In the UK, inflation remained stable at 2% in June. Deflation in energy prices is still very significant, and is expected to continue for several months yet, due to the further decline in the price cap level for gas and electricity price in July. Core inflation remains driven by services (5.7%). After a slight deceleration the previous month, rent prices rose by 7.2² y/y, the largest increase since October 1993. Moreover, although household inflation expectations have been falling steadily for over a year, the decline is more limited than headline inflation.

In Japan, the rise in wages is not, for the time being, altering the dynamics of inflation, which is struggling to strengthen in the services sector. It is true that inflation in this sector rebounded by 0.3 percentage points to 1.8% y/y in June, but it has fallen back compared with the start of the year, dragging down core inflation (excluding fresh food and energy), which halved between August 2023 (4.3% y/y) and June 2024 (2.1%). That said, the measure most closely followed by the Bank of Japan, the CPI excluding fresh food, rose from 2.6% in May to 2.7% in June. Although it only represents 7.8% of the price index, energy inflation contributed 0.6 points to total inflation in June and was once again gaining ground, against the backdrop of the recent withdrawal of government subsidies.

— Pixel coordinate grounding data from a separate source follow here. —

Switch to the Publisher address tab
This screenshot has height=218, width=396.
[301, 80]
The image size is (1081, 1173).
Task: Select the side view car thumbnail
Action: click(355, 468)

Chart of the month: Inflationary momentum still unsatisfactory in the UK

Chart

Headline inflation in the UK continued to fall very slightly in June, from 1.99% to 1.98%. While headline inflation is now lower in the UK than in the Eurozone and the US, core inflation remains higher, at 3.5% in June. The gap between the headline and core measures, which had widened sharply in previous years with the surge in energy prices, has since narrowed considerably. It even became more and more negative as the months went by, reaching a level in June that was unprecedented in almost 35 years, and which should become even more pronounced in July due to the further decline in the cap level for gas and electricity prices. The sharp fall in inflation is still confined to a small number of CPI components. Less than a third of the components of the consumer price index are up by 2% y/y or less, and conversely, more than a third are above 6% y/y, including medical devices and equipment (+6.4% y/y), cultural and recreational services (+6.5% y/y) and insurance contracts (+9.5% y/y). Will the current momentum be enough for the Bank of England (BoE) to cut the Bank Rate for the first time in August? That remains our scenario. However, the continuing strong growth in services prices and wages makes the BoE's position still very uncomfortable and could ultimately lead it to delay the start of the monetary easing cycle.